The large hydropower potential has intoxicated Nepal into chasing one singular idea around developing hydropower generation with devastating impacts on everything else.
Wrong metrics to measure progress
The singular focus on developing hydropower generation means that progress is headlined and, more importantly, measured by the generating capacity, or megawatts, that is built. One government sets a goal for 5,000 megawatts, another 10,000 megawatts, and so on. Every day there is an angst that we are not developing more MWs. Every investment forum concludes with billions of dollars committed to new hydro plants.
The singular focus on measuring hydropower generation capacity has undermined the focus on broader sector reforms, such as distribution, transmission, demand, and sector governance. It has stalled the opportunity for expanding and integrating distributed energy resources, such as solar, wind and electric storage within the energy mix. It has distracted Nepal from the value of early innovations on community ownership of distributed energy resources and electric public transport (e.g., safa tempos). Like the towering pine tree that blocks sunlight, sucks up groundwater, and kills everything underneath, it has failed to let anything else grow around it.
Nepal is rich in water resources before it is rich in hydropower potential. Yet the country’s singular focus on hydropower generation capacity has marginalised efforts to exploit water resources. The government’s Irrigation Master Plan 2019, for instance, recognises that only 40 percent of the agricultural area is cultivated. The plan notes that Nepal has “considerable potential for improvement and expansion” with “ample water resources” and tremendous potential to increase the income of 70 percent of Nepalis employed in agriculture.
The situation with drinking water is even worse. Under the 2020 Voluntary National Review of the Sustainable Development Goals (SDG), Nepal still faced “challenges in providing safe drinking water, as only 25 percent of the population currently has access to safe sources.”
Nepal has been plagued by inadequate investments in distribution infrastructure. The rush to tap Nepal’s large hydropower potential has meant that investments have largely chased generation projects. Data on the investment spread across generation, transmission and distribution isn’t readily available. As a proxy, consider investments by development partners in the power sector. The Asian Development Bank (ADB), for example, didn’t make its first investment in the distribution segment until 2018, when it approved the transmission and distribution energy efficiency enhancement project. Among the multilateral development partner, ADB has been the largest investor in the power sector.
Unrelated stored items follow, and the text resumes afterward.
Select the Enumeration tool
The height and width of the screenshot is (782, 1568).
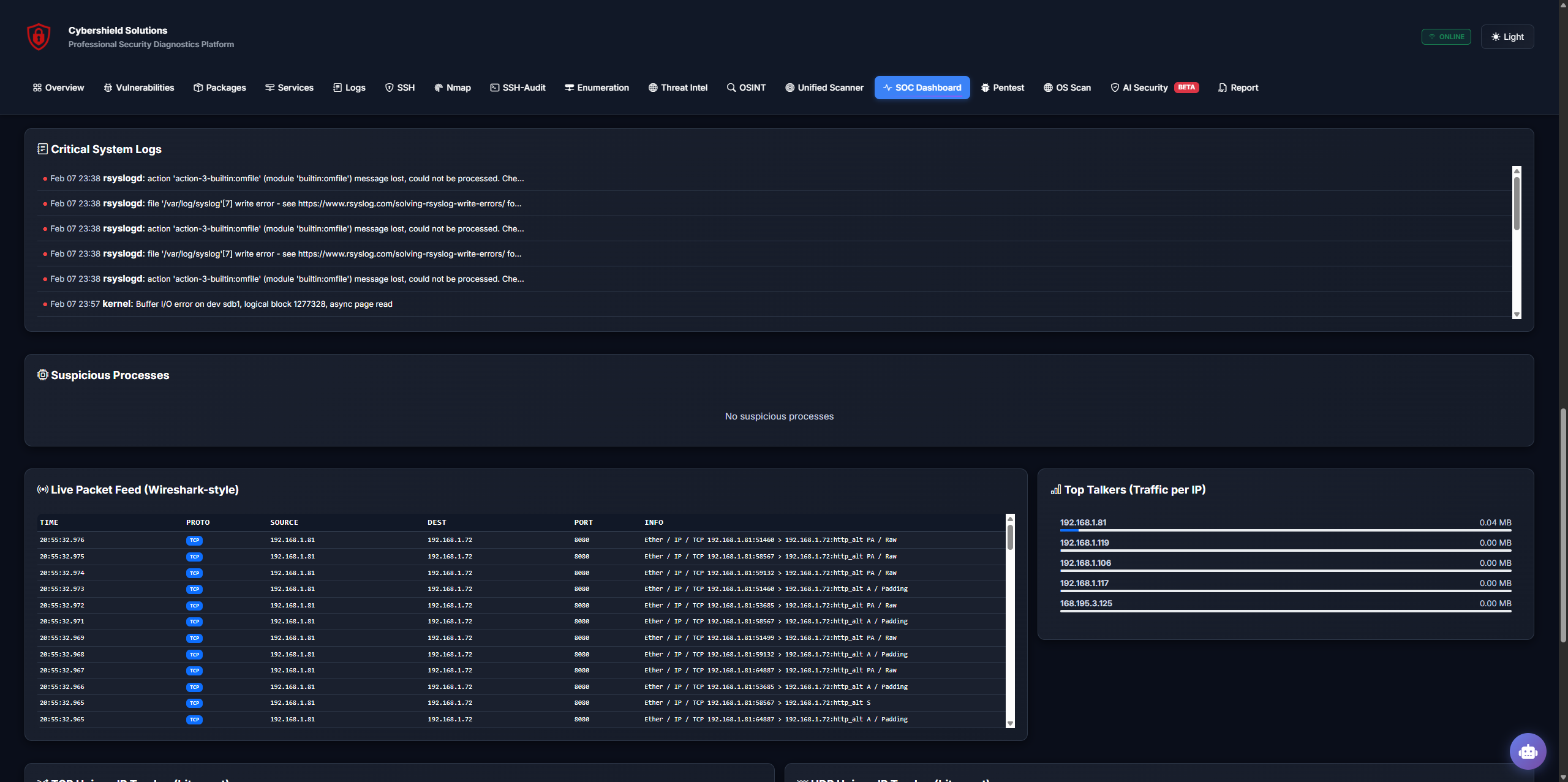point(597,88)
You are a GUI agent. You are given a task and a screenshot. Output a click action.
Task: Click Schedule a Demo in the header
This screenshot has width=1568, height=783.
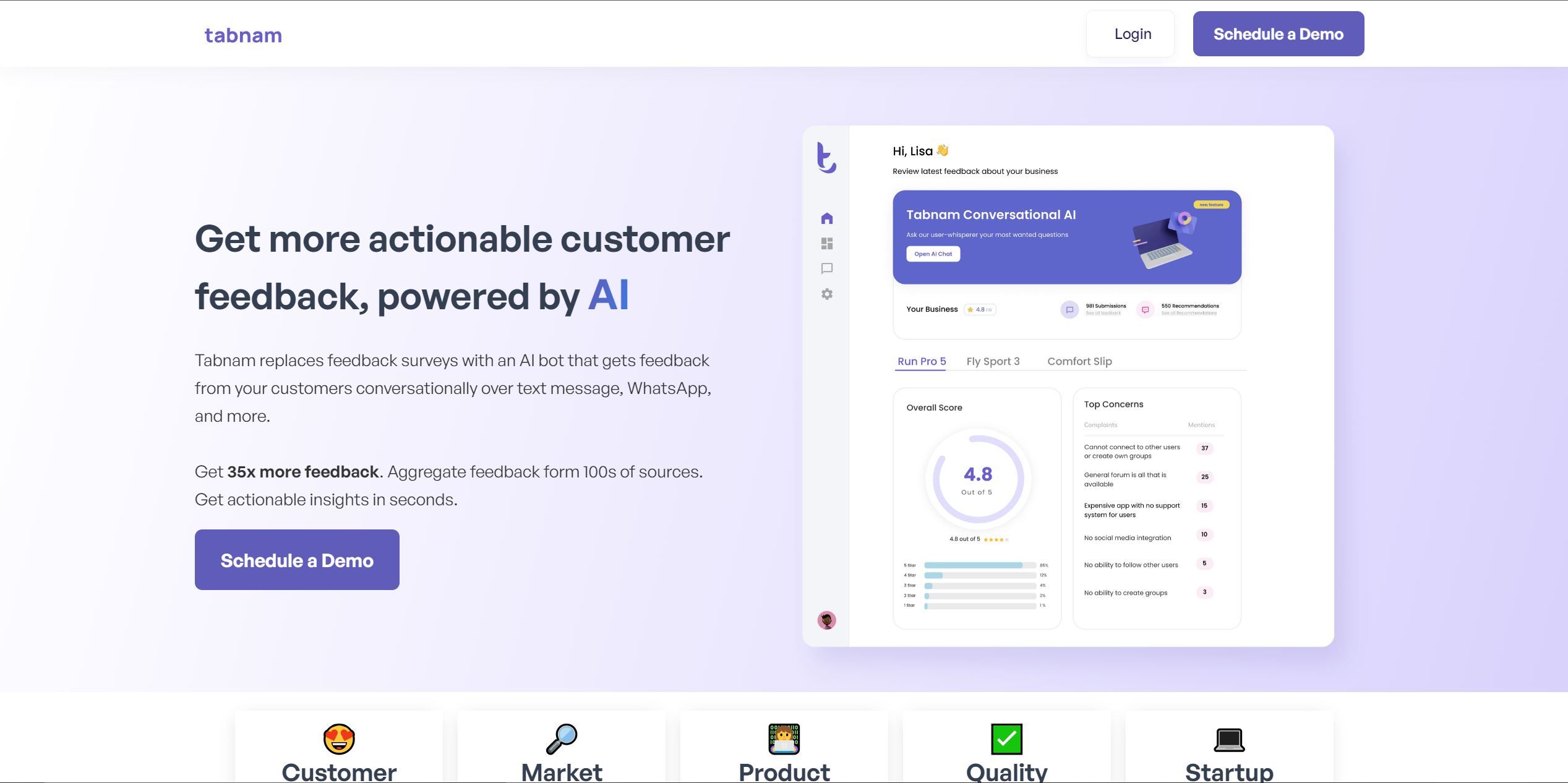pyautogui.click(x=1278, y=34)
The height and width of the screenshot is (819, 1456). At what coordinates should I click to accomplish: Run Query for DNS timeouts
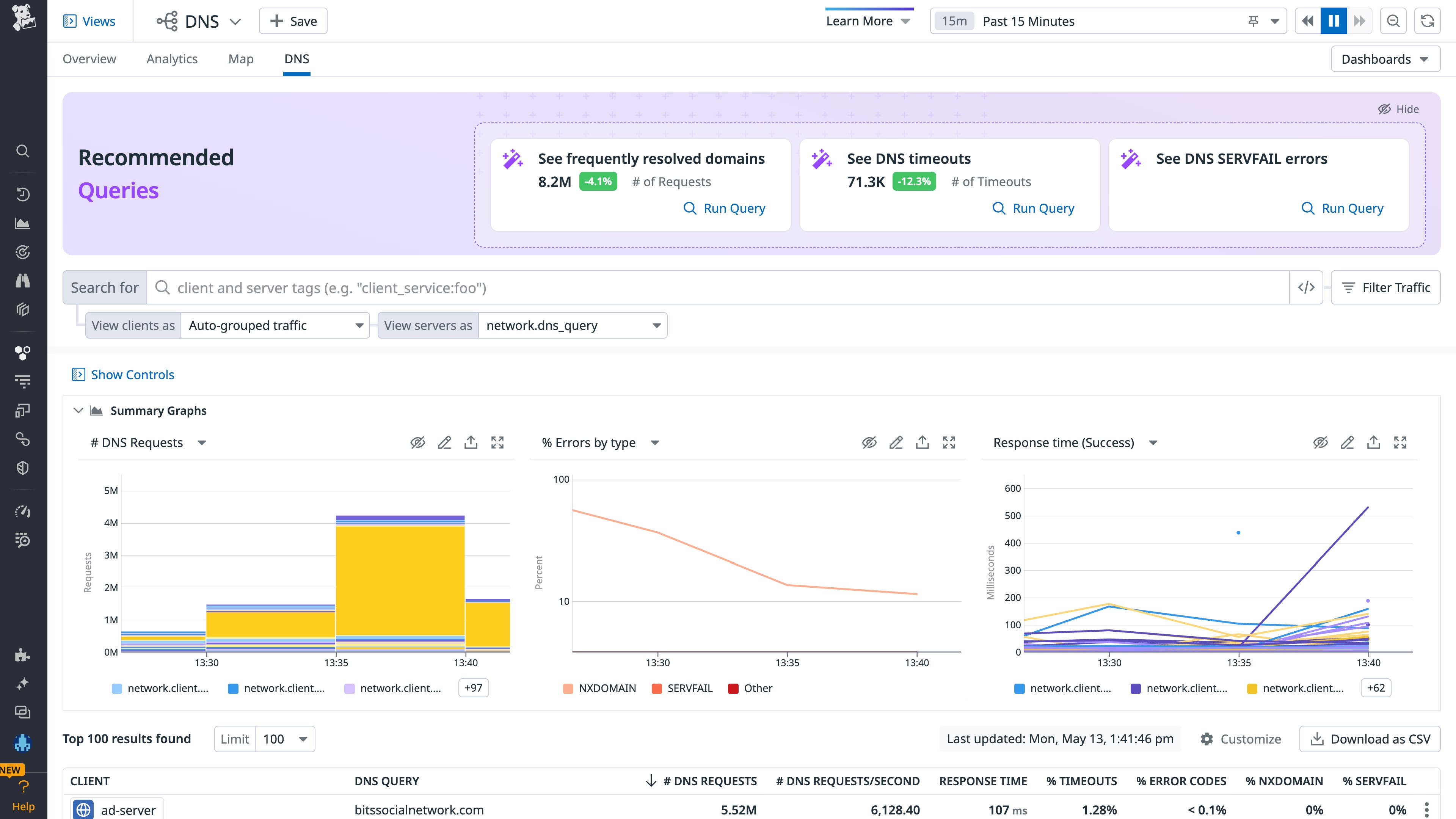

The absence of investments in distribution infrastructure has damaged Nepal’s competitiveness and economic prospect. This has been felt perhaps most acutely in agriculture, where poor distribution networks have kept the electricity supply unreliable. Over the years, the lack of reliable and quality power in agricultural feeder lines has locked agriculture into the continued use of traditional methods. Farmers don’t invest in electric pump sets, agricultural mills, or cold storage if there isn’t enough reliable and quality power to run that equipment. Agricultural productivity has, thus, fallen sharply. The net result is that Nepal’s food imports have increased approximately 80 times since 2001 to $1 billion annually which represents a new source of vulnerability for the country.
Nepal must remove its blinders and soak in a broader view of energy beyond hydropower generation. Diversified and modern energy systems are now better positioned to address the aspirations of the people of Nepal.